→ Aim of the task: Only the words of the entries are wanted, repeated exactly and without images.
START Dataset extract
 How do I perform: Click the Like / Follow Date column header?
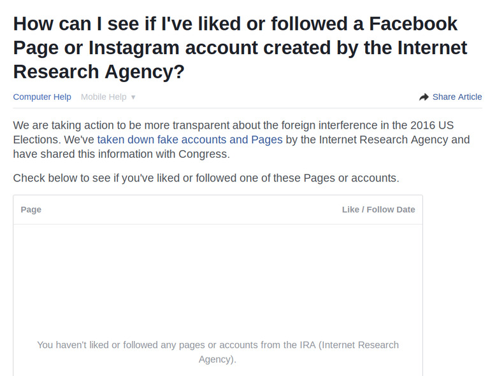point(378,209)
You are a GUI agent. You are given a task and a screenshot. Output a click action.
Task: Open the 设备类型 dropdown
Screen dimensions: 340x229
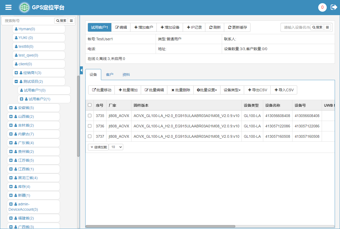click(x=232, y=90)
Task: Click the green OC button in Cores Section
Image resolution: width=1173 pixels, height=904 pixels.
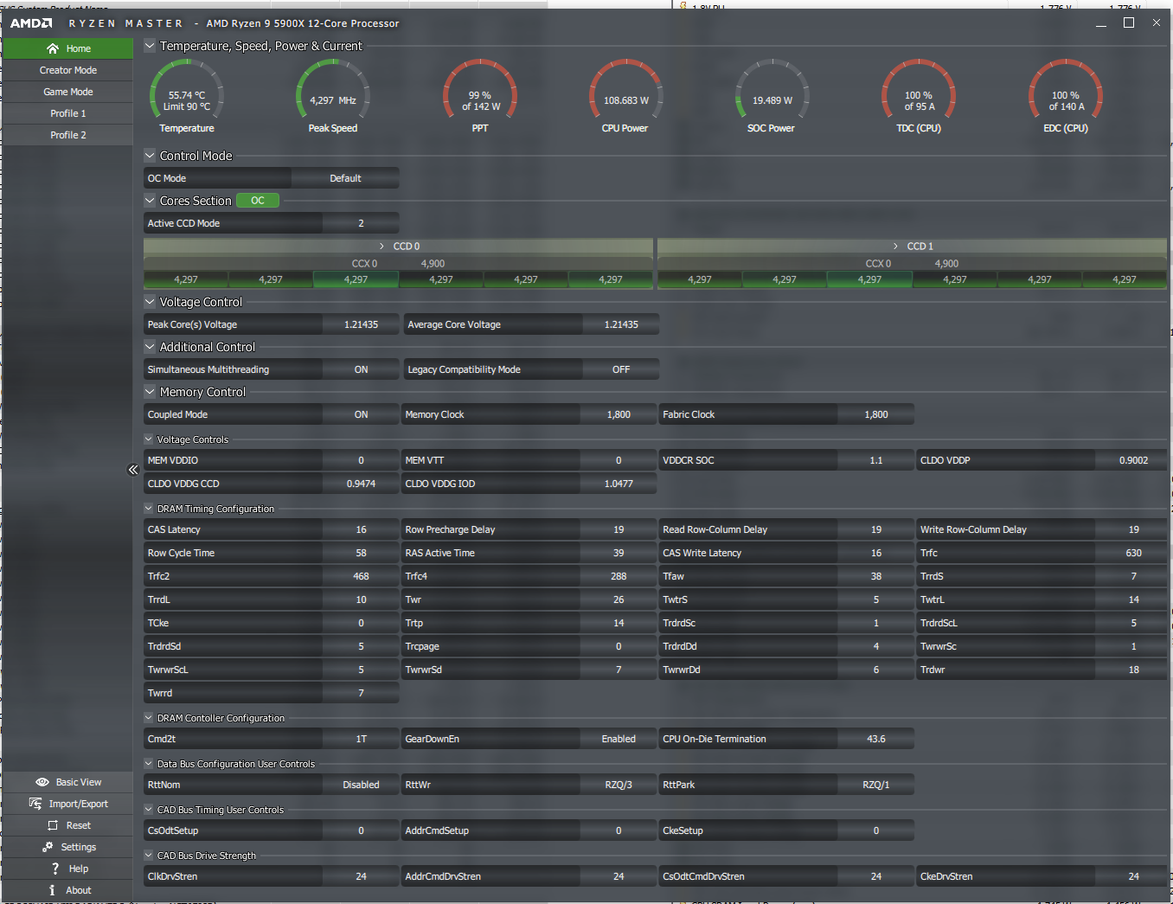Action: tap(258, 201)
END Dataset extract
→ Solution to this exercise:
 How do I perform: Click the Like / Follow Date column header?
point(378,209)
You are a GUI agent. You are given a task and a screenshot. Output a click action.
Task: Open the 设备类型 dropdown
Screen dimensions: 340x229
click(x=232, y=90)
Task: Click the green OC button in Cores Section
Image resolution: width=1173 pixels, height=904 pixels.
Action: tap(258, 201)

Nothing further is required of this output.